Jack Reacher (12A)

HHH

Dir: Christopher McQuarrie

With: Tom Cruise, Rosamund Pike, Richard Jenkins

Runtime: 130 minutes

YOU may not know Jack Reacher, the mega- selling fictional creation of Lee Child, from a jack in the box, but fans will be aware that every book opens with a question: "Who is Jack Reacher?"

Well, his CV on the opening pages says he doesn't have a middle name; he served 13 years in the US Military Police, winning lots of medals along the way; and his last known address is unknown. Playing a crucial part in painting a picture of the character is his physical description. At 6ft 5in and with a 50-inch chest, Reacher is built like a brick, um, extension.

It comes as some surprise, then, to find the less than 6ft 5in Tom Cruise playing the crime-investigating drifter who gets results when officialdom cannot. But it is only one of several eye-popping aspects of Christopher McQuarrie's thriller. Like the books, the director, Cruise, and a certain special guest star manage to leap the gulf between daft and daring in an entertaining way.

As such, Jack Reacher should be ideal festive period fare. But be aware: taking its title from the book of the same name, McQuarrie's film begins with scenes of a shooting, scenes that have, for understandable reasons, caused much comment in America.

The gunman has set up position in a garage across from a walkway in Pittsburgh, and proceeds to do his grisly business. When an arrest is made, the suspect has nothing to say by way of explanation, but he does have a request: "Get Jack Reacher".

Time to introduce our anti-hero, and McQuarrie does so in a manner that would not look out of place in a molto-cheesy Seventies crime flick. Lest we have any doubts that the Reacher we are about to meet is a stud muffin beyond compare, the sight of a woman putting on her bra, presumably after an exhausting round of strip Scrabble, is enough to put those fears to rest.

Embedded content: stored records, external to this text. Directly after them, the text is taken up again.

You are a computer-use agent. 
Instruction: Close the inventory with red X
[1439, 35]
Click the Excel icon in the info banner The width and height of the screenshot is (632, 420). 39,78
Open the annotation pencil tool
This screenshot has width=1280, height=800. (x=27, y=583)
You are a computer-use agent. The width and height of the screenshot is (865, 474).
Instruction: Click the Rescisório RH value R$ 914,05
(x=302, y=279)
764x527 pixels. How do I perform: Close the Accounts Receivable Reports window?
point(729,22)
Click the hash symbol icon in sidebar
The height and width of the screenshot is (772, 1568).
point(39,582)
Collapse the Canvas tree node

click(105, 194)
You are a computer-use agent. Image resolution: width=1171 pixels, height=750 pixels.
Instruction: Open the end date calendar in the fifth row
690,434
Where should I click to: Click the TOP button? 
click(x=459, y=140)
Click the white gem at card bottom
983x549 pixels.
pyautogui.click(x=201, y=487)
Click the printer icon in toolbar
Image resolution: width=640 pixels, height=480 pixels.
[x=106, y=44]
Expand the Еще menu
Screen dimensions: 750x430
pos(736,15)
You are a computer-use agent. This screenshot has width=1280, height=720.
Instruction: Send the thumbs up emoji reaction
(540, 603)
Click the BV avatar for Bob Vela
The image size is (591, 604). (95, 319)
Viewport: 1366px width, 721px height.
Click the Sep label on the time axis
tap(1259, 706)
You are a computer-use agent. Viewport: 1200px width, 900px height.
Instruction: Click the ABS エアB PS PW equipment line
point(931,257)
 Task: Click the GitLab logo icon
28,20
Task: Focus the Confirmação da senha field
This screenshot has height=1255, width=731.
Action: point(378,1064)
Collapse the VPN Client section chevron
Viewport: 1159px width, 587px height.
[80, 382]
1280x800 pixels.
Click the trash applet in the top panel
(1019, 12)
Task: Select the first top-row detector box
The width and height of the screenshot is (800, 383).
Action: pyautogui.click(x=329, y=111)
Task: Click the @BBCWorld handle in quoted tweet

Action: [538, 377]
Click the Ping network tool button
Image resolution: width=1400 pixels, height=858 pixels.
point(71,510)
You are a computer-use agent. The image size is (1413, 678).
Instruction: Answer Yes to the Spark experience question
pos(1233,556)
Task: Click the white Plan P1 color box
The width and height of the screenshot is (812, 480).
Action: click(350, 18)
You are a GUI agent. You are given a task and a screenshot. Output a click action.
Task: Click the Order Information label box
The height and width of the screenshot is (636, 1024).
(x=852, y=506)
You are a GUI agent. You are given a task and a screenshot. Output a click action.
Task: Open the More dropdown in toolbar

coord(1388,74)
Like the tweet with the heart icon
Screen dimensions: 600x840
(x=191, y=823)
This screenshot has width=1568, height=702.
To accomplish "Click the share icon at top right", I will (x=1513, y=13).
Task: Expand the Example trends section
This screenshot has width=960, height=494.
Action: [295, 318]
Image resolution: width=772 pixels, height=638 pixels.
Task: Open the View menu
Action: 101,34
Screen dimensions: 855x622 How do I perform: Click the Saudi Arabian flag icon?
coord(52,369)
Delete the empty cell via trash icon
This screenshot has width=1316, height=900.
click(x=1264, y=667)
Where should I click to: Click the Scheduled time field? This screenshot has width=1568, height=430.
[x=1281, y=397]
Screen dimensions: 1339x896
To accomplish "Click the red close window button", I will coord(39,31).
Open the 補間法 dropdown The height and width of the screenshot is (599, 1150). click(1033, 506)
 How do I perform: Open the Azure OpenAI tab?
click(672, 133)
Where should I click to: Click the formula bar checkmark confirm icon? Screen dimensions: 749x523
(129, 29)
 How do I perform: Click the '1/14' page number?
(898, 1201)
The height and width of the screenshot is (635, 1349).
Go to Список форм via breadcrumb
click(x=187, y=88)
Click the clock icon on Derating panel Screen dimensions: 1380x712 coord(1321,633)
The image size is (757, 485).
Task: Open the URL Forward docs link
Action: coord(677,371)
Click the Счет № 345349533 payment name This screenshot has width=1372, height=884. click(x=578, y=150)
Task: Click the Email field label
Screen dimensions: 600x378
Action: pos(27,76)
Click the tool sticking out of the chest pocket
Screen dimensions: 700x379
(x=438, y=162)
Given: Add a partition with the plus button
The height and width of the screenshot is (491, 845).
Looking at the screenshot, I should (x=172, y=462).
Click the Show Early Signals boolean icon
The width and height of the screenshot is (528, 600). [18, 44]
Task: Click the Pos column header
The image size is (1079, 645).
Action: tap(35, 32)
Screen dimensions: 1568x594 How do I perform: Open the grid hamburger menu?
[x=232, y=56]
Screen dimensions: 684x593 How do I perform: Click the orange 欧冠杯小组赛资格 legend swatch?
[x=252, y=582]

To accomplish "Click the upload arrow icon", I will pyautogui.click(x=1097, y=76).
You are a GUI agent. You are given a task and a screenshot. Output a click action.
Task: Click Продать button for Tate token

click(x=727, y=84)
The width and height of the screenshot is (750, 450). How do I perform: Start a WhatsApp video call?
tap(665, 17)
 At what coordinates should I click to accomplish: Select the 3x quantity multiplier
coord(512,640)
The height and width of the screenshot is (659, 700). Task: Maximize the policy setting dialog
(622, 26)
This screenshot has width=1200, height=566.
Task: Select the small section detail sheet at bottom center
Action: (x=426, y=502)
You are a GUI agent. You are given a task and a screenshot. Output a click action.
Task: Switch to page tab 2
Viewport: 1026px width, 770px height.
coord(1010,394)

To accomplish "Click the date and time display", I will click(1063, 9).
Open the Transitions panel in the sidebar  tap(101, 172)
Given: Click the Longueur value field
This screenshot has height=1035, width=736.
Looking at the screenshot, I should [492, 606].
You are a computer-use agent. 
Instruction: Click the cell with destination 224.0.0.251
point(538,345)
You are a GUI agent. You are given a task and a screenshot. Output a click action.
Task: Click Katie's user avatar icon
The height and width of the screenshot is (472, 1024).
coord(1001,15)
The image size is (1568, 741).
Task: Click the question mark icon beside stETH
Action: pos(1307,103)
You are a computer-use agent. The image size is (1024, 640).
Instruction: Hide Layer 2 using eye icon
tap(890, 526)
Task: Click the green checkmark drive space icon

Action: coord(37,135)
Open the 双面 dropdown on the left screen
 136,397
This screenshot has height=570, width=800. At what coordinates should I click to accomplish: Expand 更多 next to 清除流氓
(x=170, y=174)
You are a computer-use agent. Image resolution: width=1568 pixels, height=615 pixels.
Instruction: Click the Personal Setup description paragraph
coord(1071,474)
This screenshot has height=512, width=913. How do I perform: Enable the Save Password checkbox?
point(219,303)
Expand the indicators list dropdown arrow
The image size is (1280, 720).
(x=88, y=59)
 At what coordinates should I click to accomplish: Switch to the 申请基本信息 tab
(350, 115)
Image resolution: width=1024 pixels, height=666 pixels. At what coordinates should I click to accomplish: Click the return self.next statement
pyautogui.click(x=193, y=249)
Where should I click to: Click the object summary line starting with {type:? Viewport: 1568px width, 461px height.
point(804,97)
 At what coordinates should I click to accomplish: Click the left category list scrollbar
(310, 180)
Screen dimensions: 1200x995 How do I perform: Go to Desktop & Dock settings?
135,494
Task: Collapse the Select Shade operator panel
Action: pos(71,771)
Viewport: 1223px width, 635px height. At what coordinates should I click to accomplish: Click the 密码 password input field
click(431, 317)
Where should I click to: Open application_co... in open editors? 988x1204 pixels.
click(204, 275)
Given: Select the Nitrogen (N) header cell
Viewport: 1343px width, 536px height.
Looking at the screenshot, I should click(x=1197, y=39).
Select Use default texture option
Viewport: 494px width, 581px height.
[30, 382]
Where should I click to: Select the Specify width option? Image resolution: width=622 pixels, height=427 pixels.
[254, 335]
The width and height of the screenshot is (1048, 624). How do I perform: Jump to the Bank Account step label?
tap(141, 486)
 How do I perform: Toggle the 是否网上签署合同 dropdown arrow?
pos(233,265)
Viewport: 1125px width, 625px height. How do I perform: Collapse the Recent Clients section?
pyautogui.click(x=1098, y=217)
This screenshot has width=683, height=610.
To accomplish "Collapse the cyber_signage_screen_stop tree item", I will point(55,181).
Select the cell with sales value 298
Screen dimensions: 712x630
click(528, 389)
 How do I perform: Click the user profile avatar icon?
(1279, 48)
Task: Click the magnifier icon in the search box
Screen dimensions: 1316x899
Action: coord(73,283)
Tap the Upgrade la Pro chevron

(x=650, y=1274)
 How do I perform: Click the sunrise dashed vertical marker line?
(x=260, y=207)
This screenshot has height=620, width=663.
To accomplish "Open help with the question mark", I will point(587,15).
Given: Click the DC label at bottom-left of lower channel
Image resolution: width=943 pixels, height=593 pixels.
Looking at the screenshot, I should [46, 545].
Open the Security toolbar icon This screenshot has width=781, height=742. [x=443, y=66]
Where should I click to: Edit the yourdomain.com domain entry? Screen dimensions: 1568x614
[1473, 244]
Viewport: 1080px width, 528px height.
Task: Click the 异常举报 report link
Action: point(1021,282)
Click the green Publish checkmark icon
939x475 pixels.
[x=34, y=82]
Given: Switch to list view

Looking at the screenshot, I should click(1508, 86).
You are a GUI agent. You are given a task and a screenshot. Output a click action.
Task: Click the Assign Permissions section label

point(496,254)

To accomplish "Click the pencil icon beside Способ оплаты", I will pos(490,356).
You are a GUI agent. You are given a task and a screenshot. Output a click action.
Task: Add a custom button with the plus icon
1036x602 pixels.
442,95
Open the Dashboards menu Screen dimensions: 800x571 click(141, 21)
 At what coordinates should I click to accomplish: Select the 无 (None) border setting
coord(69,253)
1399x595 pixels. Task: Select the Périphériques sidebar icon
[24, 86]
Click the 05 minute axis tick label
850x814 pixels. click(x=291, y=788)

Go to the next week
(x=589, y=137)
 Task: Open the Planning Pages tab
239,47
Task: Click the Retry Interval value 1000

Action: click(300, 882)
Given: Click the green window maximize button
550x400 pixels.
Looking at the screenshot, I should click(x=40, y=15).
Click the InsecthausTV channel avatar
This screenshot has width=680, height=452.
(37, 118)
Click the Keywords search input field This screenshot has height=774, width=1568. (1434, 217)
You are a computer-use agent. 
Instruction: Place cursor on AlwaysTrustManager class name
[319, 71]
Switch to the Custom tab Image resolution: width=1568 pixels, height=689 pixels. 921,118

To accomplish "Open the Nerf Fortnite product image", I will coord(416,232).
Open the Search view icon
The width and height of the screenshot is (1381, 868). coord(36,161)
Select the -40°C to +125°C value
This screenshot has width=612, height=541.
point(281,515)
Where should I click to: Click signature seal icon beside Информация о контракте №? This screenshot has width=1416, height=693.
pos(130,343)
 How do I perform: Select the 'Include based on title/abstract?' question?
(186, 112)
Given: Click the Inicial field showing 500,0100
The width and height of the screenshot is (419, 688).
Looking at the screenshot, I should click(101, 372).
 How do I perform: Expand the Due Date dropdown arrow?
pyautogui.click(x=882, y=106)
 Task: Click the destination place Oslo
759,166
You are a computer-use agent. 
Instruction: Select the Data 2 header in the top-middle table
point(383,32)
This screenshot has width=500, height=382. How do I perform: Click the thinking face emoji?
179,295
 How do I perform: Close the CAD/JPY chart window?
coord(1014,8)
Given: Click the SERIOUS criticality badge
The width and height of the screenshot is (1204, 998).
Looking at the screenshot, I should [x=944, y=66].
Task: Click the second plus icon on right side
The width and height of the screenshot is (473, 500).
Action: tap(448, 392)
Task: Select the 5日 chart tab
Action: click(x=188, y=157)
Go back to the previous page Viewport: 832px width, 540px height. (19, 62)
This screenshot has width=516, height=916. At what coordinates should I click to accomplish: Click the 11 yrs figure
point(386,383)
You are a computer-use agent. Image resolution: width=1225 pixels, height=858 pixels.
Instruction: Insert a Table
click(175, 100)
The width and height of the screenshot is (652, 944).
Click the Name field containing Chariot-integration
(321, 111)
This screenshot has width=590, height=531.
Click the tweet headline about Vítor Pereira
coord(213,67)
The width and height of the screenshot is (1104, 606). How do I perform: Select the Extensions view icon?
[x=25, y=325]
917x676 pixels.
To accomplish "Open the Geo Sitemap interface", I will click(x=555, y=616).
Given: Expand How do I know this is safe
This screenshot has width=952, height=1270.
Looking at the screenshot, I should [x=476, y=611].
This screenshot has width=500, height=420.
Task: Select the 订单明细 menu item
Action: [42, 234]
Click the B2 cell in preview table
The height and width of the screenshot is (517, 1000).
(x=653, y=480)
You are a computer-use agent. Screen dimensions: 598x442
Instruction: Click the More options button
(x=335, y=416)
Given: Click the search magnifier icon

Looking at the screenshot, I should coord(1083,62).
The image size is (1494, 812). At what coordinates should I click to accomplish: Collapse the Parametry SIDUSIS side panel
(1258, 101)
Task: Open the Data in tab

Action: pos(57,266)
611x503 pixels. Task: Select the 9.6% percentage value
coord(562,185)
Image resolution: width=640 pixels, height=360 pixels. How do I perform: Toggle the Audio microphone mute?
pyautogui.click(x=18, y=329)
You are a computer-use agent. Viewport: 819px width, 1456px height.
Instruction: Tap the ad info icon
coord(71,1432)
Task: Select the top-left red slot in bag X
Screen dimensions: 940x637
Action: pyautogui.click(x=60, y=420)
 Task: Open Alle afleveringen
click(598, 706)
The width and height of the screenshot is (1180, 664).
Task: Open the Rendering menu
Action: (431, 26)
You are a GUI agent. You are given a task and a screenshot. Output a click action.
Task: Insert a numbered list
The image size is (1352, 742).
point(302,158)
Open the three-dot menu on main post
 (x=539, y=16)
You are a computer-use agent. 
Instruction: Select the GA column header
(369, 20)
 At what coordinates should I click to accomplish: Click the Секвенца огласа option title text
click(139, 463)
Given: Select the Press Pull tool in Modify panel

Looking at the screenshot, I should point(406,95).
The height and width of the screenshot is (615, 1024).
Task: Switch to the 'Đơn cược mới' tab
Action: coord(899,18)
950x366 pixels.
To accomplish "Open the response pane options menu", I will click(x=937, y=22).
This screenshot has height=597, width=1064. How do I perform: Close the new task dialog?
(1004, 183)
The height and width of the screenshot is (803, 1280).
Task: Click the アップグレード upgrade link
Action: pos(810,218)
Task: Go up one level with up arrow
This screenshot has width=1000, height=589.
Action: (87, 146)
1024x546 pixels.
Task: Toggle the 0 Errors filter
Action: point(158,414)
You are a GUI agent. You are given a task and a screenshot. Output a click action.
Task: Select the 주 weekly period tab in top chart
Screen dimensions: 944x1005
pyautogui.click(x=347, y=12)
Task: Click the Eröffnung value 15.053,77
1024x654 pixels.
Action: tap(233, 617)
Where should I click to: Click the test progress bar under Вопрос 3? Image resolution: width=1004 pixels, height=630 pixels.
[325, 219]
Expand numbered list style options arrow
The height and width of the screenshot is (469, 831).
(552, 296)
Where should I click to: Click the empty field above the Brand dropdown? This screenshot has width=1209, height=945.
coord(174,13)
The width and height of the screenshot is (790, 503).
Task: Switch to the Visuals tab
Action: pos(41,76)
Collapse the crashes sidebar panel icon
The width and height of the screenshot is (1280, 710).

The next lady Reacher meets is the suspect's lawyer, played by Rosamund Pike. Trying to save a man from death row, she obviously has other things on her mind than Reacher's good looks but somehow, like the rest of the women in the film, she finds the time to appreciate them with a sly glance here and a smile there. Women and their multi-tasking, eh?

Like everyone else, the lawyer wants to know more about Reacher, the ex-military policeman who hitchhikes across America, determined to stay off the grid. His only luggage a toothbrush, Reacher famously buys his clothes from discount shops. We duly see Cruise's Reacher picking up some threads, and as luck would have it there's a designer leather jacket lurking in the rails. Must have been TK Maxx he was in.

Opposing Pike's efforts to free the suspect is a local detective, played by David Oyelow (TV's Small Island, The Help), and backing the police is the district attorney, played by Richard Jenkins (The Visitor and Killing Them Softly). As the investigation continues, with Reacher proving as accomplished a sleuth as Sherlock Holmes and Columbo combined, it is clear this is one open and shut case that won't shut.

McQuarrie (writer of The Usual Suspects, Valykrie and The Tourist) doesn't want to leave an action scene once he has set it up, with the result that several go on well past their sell-by date. But even in the more ridiculous scenes – be it Reacher single-handedly fighting a posse of bad guys, smirking his way around half the city's female population, or being at the centre of a car chase that goes on and on and on – Cruise grins and bears it with a style all his own. Rather daringly, he makes Reacher slightly more difficult to like in the early stages than his literary creator does.

Oyelow and Jenkins, aided by the perennially classy Pike, play a big part in keeping the film just the right side of credible. But it is the toweringly confident Cruise on whom the film really rests, and he goes all out to prove, as the posters scream, that he "IS" Jack Reacher.

At 50, Cruise might be thought to be pushing the action man envelope, but he shows no sign of it here. Hard to believe that Top Gun was all of 26 years ago (perhaps that's where wardrobe found Reacher's leather jacket).

Everyone pulling hard on the rope of credibility proves necessary when Werner Herzog, usually a director of this parish, turns up as a mysterious foreigner named "The Zec", who is rather too interested in the details of the case. How to describe Herzog's acting style? Strange would be a place to start.

Herzog's appearance is all of a piece with a film that flirts with ridiculousness and just about gets away with it. A clear case of a film overreaching itself, but still walking away grinning.